After seeing the King's Castles we headed back to our hotel in Garmisch (technically the full name is Garmisch-Partenkirchen) for a little R&R. The views of the mountains along the drive home were incredible.
Breathtaking and awe-inspiring!
The leaves were still hanging on, just for me :)
After resting for a bit, we headed out to see all that we could see in Garmisch-Partenkirchen. I spy a hang glider!
Garmisch-Partenkirchen is a mountain resort town in Bavaria, southern Germany. It is the administrative center of the district of Garmisch-Partenkirchen, in the Oberbayern region, and the district is on the border with Austria.
Garmisch (in the west) and Partenkirchen (in the east) were separate towns for many centuries and still maintain quite separate identities. Partenkirchen originated as the Roman town of Partanum on the trade route from Venice to Augsburg and is first mentioned in the year AD 15.
The main street, Ludwigsstrasse, follows the original Roman road. Garmisch is first mentioned some 800 years later as Germaneskau ("German District"), suggesting that at some point a Teutonic tribe took up settlement in the western end of the valley.
We had to pause to look at the chickens!
And we stopped to admire these pretty flowers - I want some of the dangling vines in our backyard!
During the late 13th century, the valley, as part of the County of Werdenfels, came under the rule of the prince-bishops of Freising and was to remain so until the mediatization of 1803. The area was governed by a prince-bishop's representative known as a Pfleger (caretaker or warden) from Werdenfels Castle on a cliff north of Garmisch.
The discovery of America at the turn of the 16th century led to a boom in shipping and a sharp decline in overland trade which plunged the region into a centuries-long economic depression. The valley floor was swampy and difficult to farm. Bears, wolves, and lynxes were a constant threat to livestock. The population suffered from periodic epidemics, including several serious outbreaks of bubonic plague. Adverse fortunes from disease and crop failure occasionally led to witch hysteria. Most notable of these were the notorious trials and executions of 1589-1596, in which 63 victims - more than 10 percent of the population at the time - were burned at the stake or garroted. The castle Burg Werdenfels, where the accused were held, tried, and executed, became an object of superstitious horror and was abandoned in the 17th century.
Garmisch and Partenkirchen remained separate until their respective mayors were forced by Adolf Hitler to combine the two market towns in 1935 in anticipation of the 1936 Winter Olympic games. Today, the united town is casually (but incorrectly) referred to as Garmisch, much to the dismay of Partenkirchen's residents. Most visitors will notice the slightly more modern feel of Garmisch while the fresco-filled, cobblestoned streets of Partenkirchen offer a glimpse into times past.

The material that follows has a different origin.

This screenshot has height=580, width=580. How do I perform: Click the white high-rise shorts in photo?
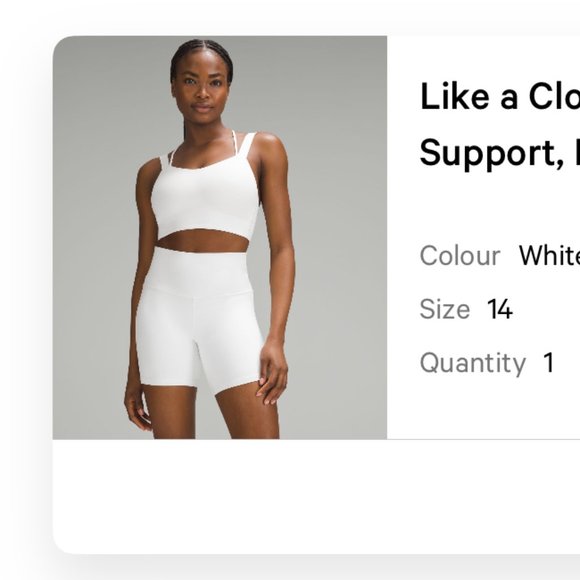(200, 318)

We came, we saw, we conquered.
Garmisch-Partenkirchen - you are a beautiful town and I hope to grace your presence again, maybe when it's snow-covered?!
Back at the hotel we ate a buffet dinner at one of the restaurants.
I thought it was good! Lots of people told us the food would be sub-par, but anything I don't have to cook is yummy in my book!
Nice and homey atmosphere.
After dinner we went swimming! Fox LOVED it. Jane was splashing around in her life jacket, cute as can be.
We checked the weather for the next day and it looked like a gorgeous morning so we planned to go up to the top of Zugspitze - the tallest mountain in Germany!